▸ Work required: Please print nothing but the lines from the one with "Tap the heart on 현진현우's beer reply" to the last line of the records below, and omit pictures.

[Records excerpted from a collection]
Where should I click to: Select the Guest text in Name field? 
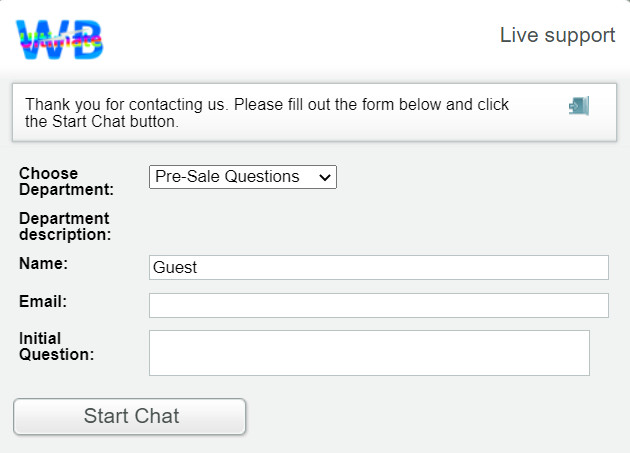175,267
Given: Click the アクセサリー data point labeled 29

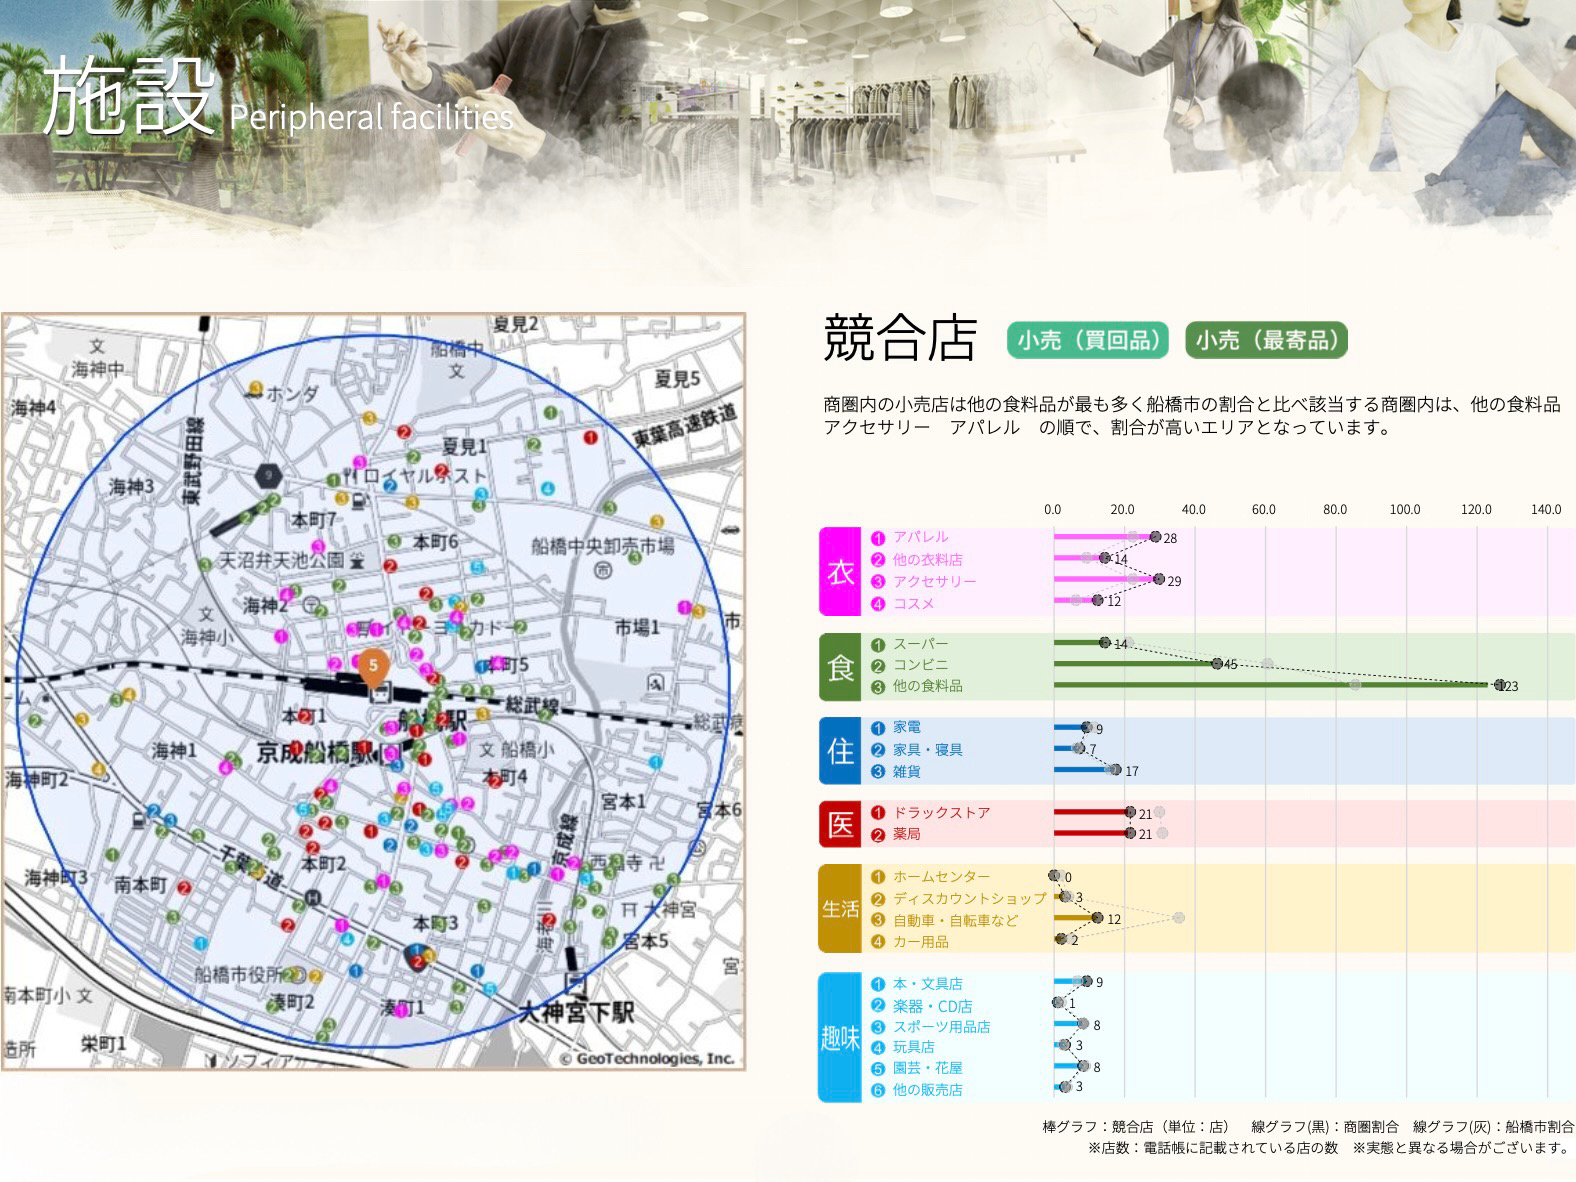Looking at the screenshot, I should tap(1158, 579).
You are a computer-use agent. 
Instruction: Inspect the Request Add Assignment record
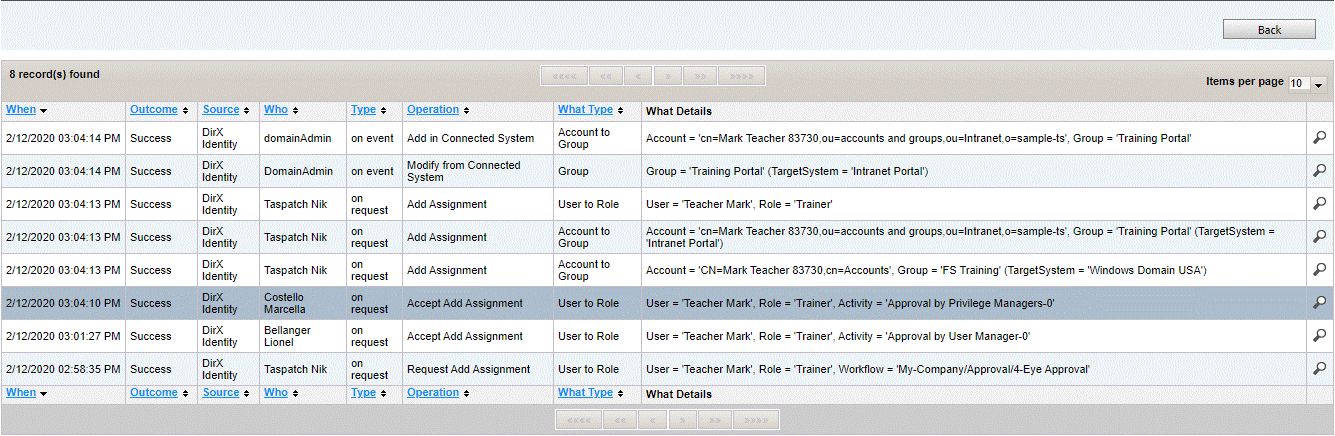click(1319, 369)

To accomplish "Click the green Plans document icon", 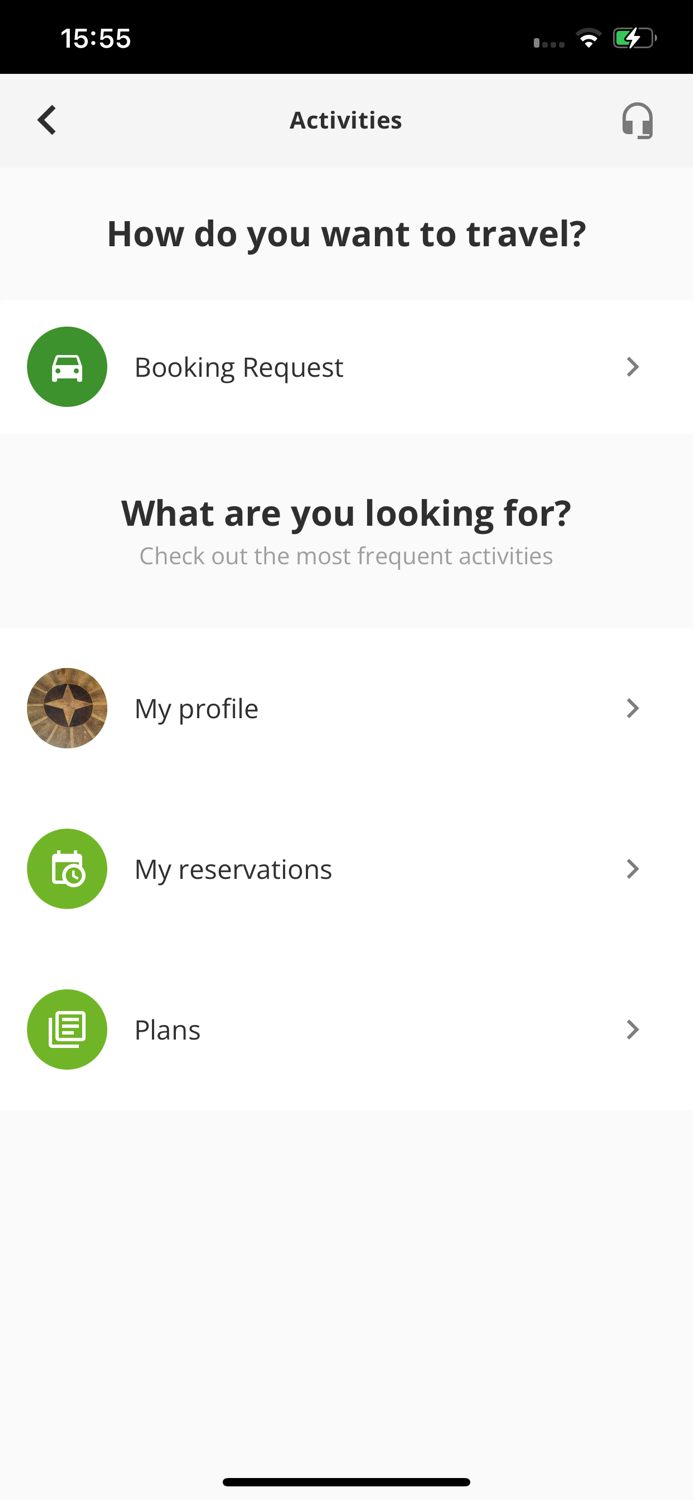I will [x=67, y=1029].
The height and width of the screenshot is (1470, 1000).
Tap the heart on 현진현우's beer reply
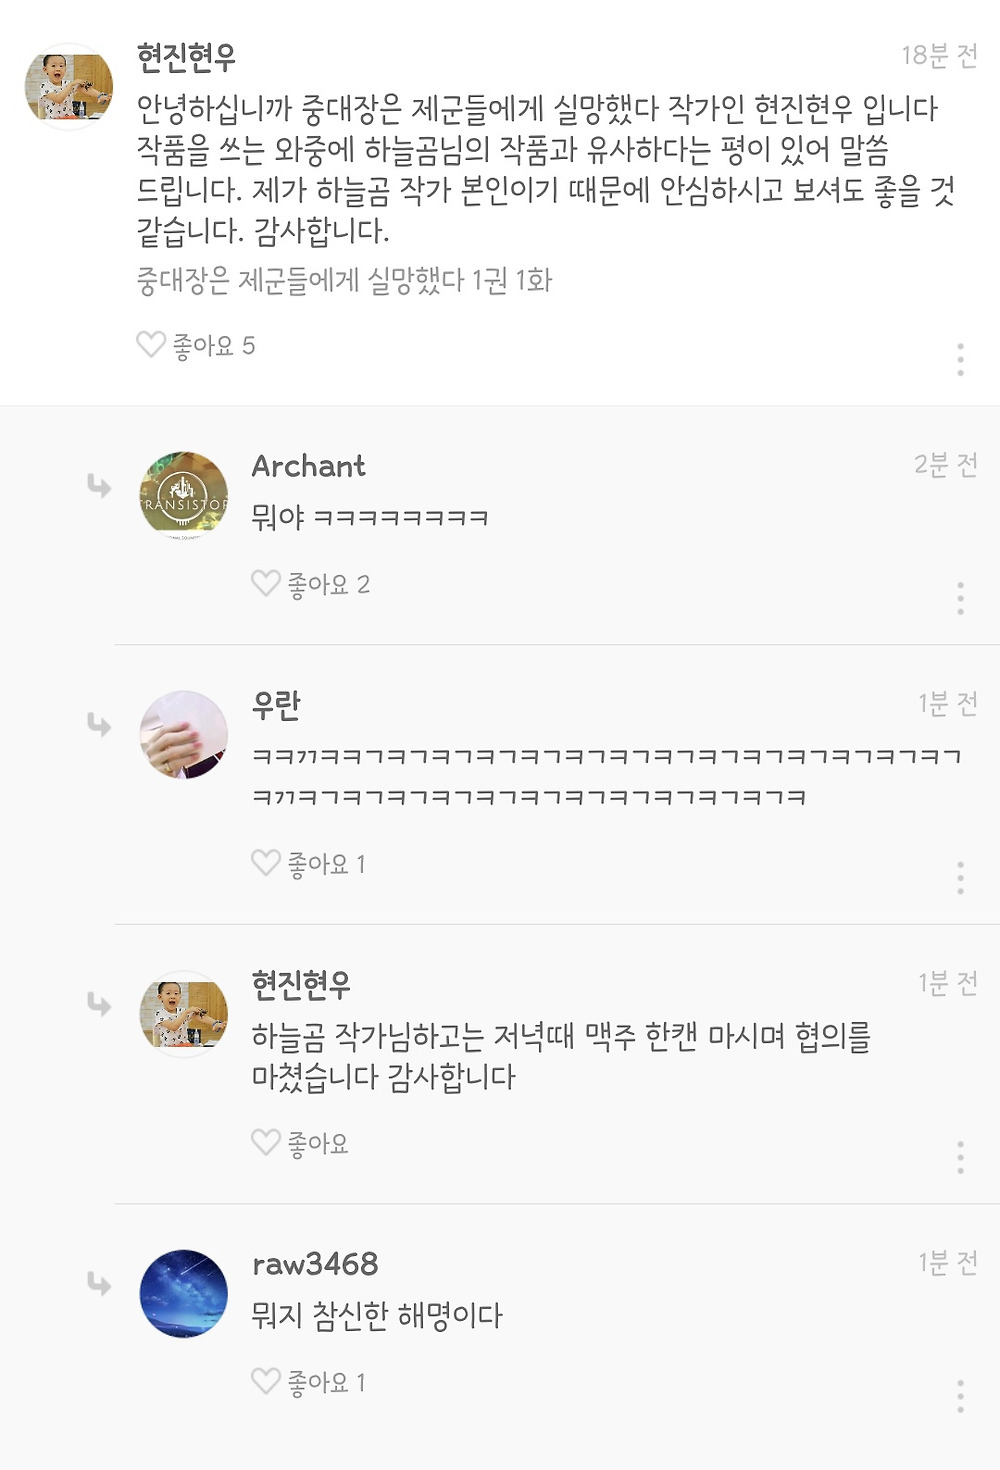click(266, 1142)
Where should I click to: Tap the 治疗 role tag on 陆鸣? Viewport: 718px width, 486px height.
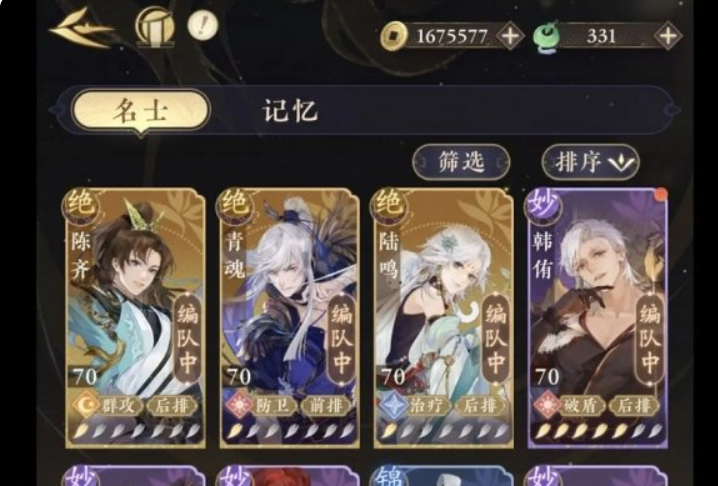[x=415, y=406]
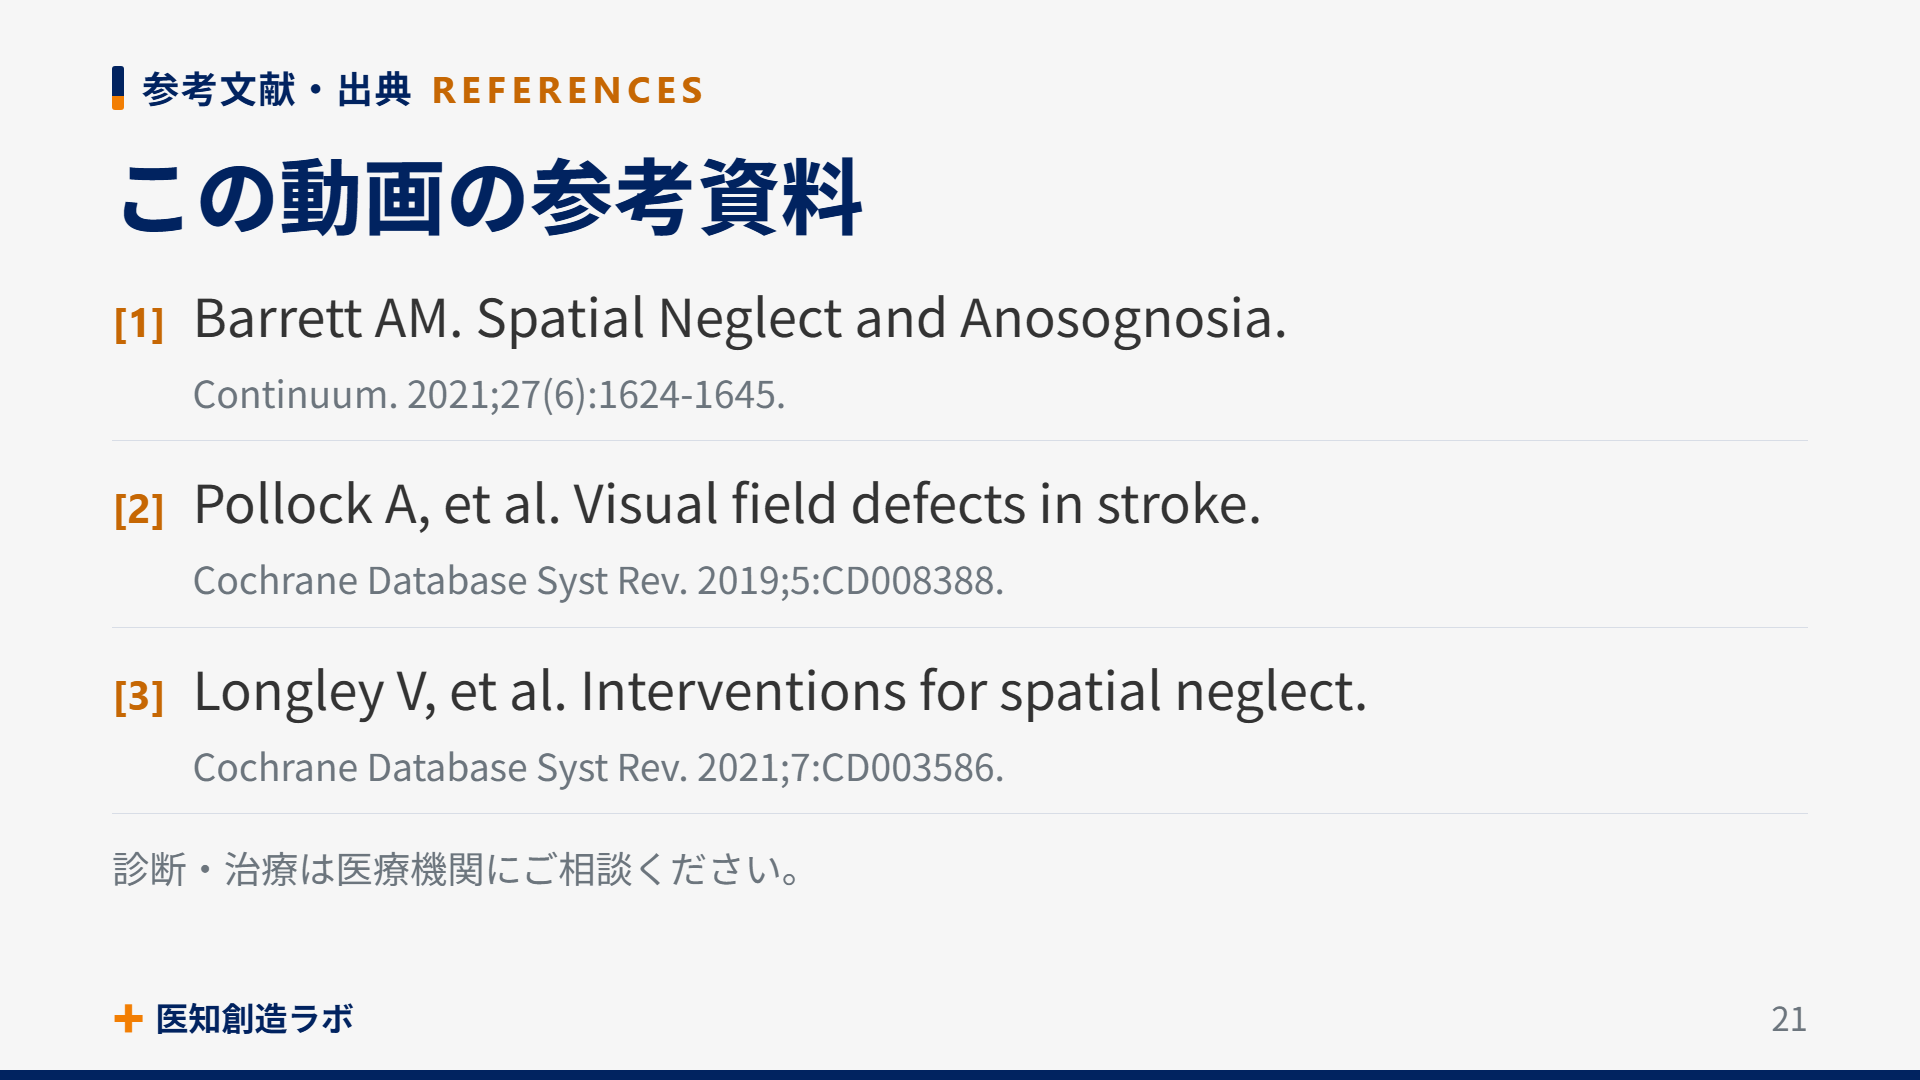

▸ Expected answer:
Tap the heart on 현진현우's beer reply
click(266, 1142)
Where should I click to: Tap the 治疗 role tag on 陆鸣? Viewport: 718px width, 486px height.
[x=415, y=406]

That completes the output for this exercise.